Friday, February 14, 2014

Plants and rotting tubers or rhizomes in the BCB...what to do?

Hi Kevin,


Last month I tried to plant my new Biocenosis baskets with plants (tuber type), yesterday I opened one of the baskets to see the roots development. Very nice! BUT, some of the older part of the tube were rotten and smelled bad.


My question:

1. Assuming the other planted baskets also have some part of the root rotten, do I need to open all the remaining baskets, clean the roots and re-plant them?


2. The bad smell meant there were some anaerobic bacteria present right? In this condition, will the bad anaerobic bacteria take over the biocenosis basket? Or even worse, take over the other (unplanted and already matured) baskets in the AFS chamber :(


Your view is greatly appreciated, as usual....





Hello Dipa,

Sorry about the long time no reply but emails have been demanding. The plant tubers or a rhizome you talk about turning black is normal. As the plant gets older the new growth and roots are at one end and the old root of the plant that is not needed any longer is now dyeing.  It’s like the old wood on bushes that has to be cutout so new growth can takeover. This is one reason that in the emergent zone of natural ponds it’s an always changing and spreading zone. But you probably already know that.

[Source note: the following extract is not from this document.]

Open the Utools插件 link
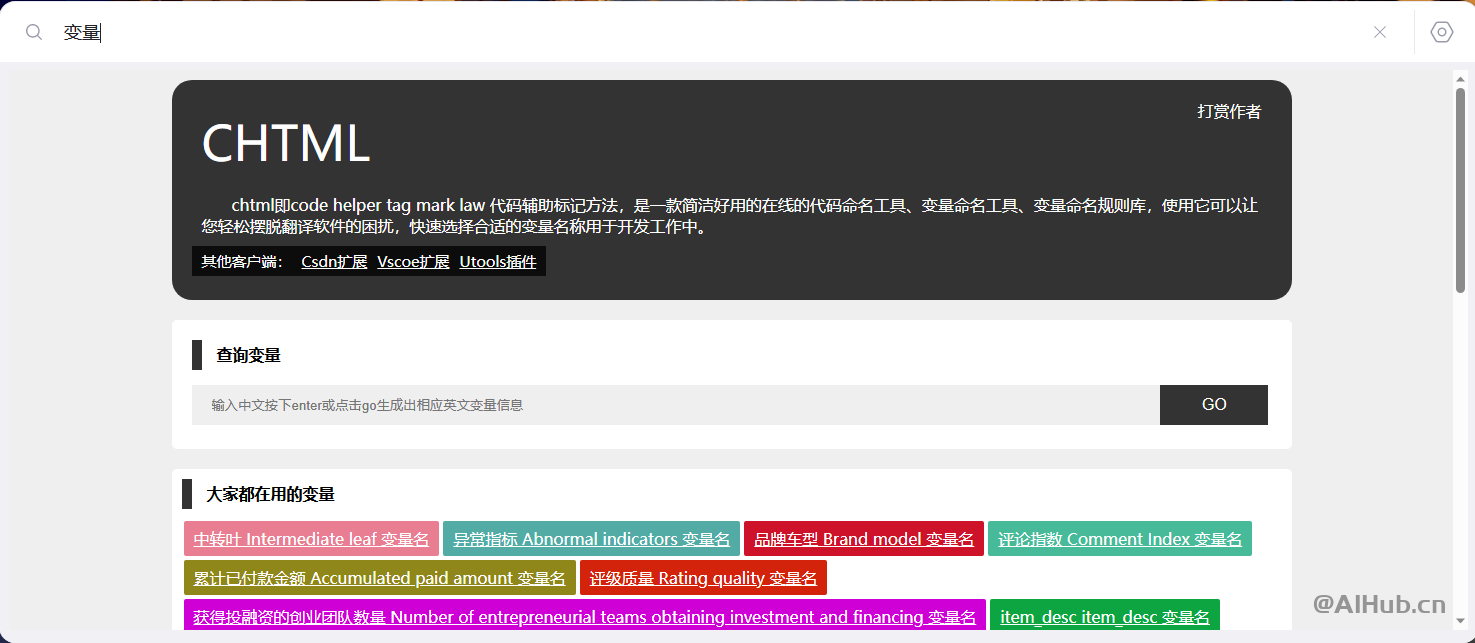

You do not have to replant any of the BCB’s before their time when plants that have tubers are present. The blackening of the substrate is normal with tubers and rhizomes so there is nothing you can do about it. It’s not the media that is going bad but the tuber itself is now beginning to rot from the inside out and being attacked by anaerobic bacteria which is the natural order of things. When this happens to me I just discard the small section of black cat clay- it turns black because of the rotting tuber not from the bacteria in the clay itself- in that section only and keep the rest if it looks good still. It will do no harm to your plants or fish because of its containment and facultative bacterial competition for oxygen and space is utilizing all ammonia that is being produced from the rotting tuber. Because of this bacterial competition, things inside the BCB stay in an anoxic state always and the BCB does no go anaerobic. Healthy BCB’ will always stay that way if plants are left out of the substrate, but then the filter would have a sterialized look to it  if it were void of at least some plants and not be very eye appealing to onlookers.

Now if you were like some hobbyist and plant your plants into the ponds substrate of rocks and gravel like they do here in the USA like Aquascape’s hobbyists do and bog filters, then the bacteria competition would not be present since the intersection of topography is gone because of the liner that we use and chemical and biological pathway are blocked.  The tubers would then begin to rot as always but because of the lack and/or absence of oxygen I should say, only anaerobic bacteria would dominate the area were the tuber is.  Ammonia (NH3) instead of being utilized by bacteria and the plant would go back into solution once again. This never ending cycle only does more harm than good in an enclosed system like our ponds if water is not being exchanged every day.  I show photos in my blog of such blackening of stones and liners from hydrogen Sulfide gases/acid. The plant also becomes smaller and smaller with each passing year because the tuber is exhausted and if not given more fertilizer in the form of tabs, it will perish leaving that rotting tuber behind. As the tuber becomes older the bacteria will begin turning it into mush/coosh by breaking down the proteins and it then becomes another organic in the nitrogen cycle of the pond. Like we really need more of what we are trying to have less of!

Plants grow best in anoxic conditions and not at all in anaerobic conditions. That is why plants in the BCB’ grow so luxuriantly in a BCB and can outgrow their baskets in just one or two seasons without fertilizer additives.  Laterite, ammonia and low but not absent of all oxygen is the trick to healthy plants.